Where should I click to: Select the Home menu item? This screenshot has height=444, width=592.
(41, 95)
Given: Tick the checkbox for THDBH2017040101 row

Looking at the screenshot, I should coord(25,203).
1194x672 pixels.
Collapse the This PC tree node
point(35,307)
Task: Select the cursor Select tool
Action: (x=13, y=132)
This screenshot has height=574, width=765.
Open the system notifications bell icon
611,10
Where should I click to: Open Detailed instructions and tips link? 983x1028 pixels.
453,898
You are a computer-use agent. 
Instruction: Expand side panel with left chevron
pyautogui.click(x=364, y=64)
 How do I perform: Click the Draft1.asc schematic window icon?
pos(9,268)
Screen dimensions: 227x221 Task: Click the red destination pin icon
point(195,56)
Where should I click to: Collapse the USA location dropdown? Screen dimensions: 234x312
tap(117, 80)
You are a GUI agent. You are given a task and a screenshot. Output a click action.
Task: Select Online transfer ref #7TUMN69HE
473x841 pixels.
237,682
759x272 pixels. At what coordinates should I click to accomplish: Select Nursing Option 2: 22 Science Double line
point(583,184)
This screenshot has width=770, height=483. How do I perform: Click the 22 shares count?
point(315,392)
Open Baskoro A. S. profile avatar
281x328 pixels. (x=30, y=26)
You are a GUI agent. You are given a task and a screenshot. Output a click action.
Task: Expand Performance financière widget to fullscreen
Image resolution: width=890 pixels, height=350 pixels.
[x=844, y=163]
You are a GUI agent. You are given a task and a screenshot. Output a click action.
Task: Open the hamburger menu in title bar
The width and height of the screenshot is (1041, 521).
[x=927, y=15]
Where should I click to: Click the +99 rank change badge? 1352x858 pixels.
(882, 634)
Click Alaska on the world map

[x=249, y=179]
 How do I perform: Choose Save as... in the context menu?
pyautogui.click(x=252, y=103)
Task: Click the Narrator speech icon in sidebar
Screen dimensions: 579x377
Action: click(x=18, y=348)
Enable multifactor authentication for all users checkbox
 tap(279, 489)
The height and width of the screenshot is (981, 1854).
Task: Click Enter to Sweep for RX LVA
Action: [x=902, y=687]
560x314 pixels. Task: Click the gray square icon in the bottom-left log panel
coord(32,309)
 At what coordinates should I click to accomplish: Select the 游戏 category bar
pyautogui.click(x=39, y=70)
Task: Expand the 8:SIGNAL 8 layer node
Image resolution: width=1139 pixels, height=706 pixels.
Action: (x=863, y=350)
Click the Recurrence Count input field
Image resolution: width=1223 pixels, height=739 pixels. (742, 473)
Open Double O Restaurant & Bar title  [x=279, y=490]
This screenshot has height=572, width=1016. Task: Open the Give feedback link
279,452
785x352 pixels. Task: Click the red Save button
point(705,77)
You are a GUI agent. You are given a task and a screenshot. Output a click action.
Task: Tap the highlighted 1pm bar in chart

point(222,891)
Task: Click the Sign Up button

Try it:
Word for word, set down all of the material.

Solved exercise:
Where should I click to: Select the Home menu item? This screenshot has height=444, width=592.
(41, 95)
Given: Tick the checkbox for THDBH2017040101 row

Looking at the screenshot, I should coord(25,203).
1194x672 pixels.
Collapse the This PC tree node
point(35,307)
Task: Select the cursor Select tool
Action: (x=13, y=132)
This screenshot has height=574, width=765.
Open the system notifications bell icon
611,10
Where should I click to: Open Detailed instructions and tips link? 983x1028 pixels.
453,898
You are a computer-use agent. 
Instruction: Expand side panel with left chevron
pyautogui.click(x=364, y=64)
 How do I perform: Click the Draft1.asc schematic window icon?
pos(9,268)
Screen dimensions: 227x221 Task: Click the red destination pin icon
point(195,56)
Where should I click to: Collapse the USA location dropdown? Screen dimensions: 234x312
tap(117, 80)
You are a GUI agent. You are given a task and a screenshot. Output a click action.
Task: Select Online transfer ref #7TUMN69HE
473x841 pixels.
237,682
759x272 pixels. At what coordinates should I click to accomplish: Select Nursing Option 2: 22 Science Double line
point(583,184)
This screenshot has width=770, height=483. How do I perform: Click the 22 shares count?
point(315,392)
Open Baskoro A. S. profile avatar
281x328 pixels. (x=30, y=26)
You are a GUI agent. You are given a task and a screenshot. Output a click action.
Task: Expand Performance financière widget to fullscreen
Image resolution: width=890 pixels, height=350 pixels.
[x=844, y=163]
You are a GUI agent. You are given a task and a screenshot. Output a click action.
Task: Open the hamburger menu in title bar
The width and height of the screenshot is (1041, 521).
[x=927, y=15]
Where should I click to: Click the +99 rank change badge? 1352x858 pixels.
(882, 634)
Click Alaska on the world map

[x=249, y=179]
 How do I perform: Choose Save as... in the context menu?
pyautogui.click(x=252, y=103)
Task: Click the Narrator speech icon in sidebar
Screen dimensions: 579x377
Action: click(x=18, y=348)
Enable multifactor authentication for all users checkbox
 tap(279, 489)
The height and width of the screenshot is (981, 1854).
Task: Click Enter to Sweep for RX LVA
Action: [x=902, y=687]
560x314 pixels. Task: Click the gray square icon in the bottom-left log panel
coord(32,309)
 At what coordinates should I click to accomplish: Select the 游戏 category bar
pyautogui.click(x=39, y=70)
Task: Expand the 8:SIGNAL 8 layer node
Image resolution: width=1139 pixels, height=706 pixels.
Action: (x=863, y=350)
Click the Recurrence Count input field
Image resolution: width=1223 pixels, height=739 pixels. (742, 473)
Open Double O Restaurant & Bar title  [x=279, y=490]
This screenshot has height=572, width=1016. Task: Open the Give feedback link
279,452
785x352 pixels. Task: Click the red Save button
point(705,77)
You are a GUI agent. You are given a task and a screenshot. Output a click action.
Task: Tap the highlighted 1pm bar in chart

point(222,891)
Task: Click the Sign Up button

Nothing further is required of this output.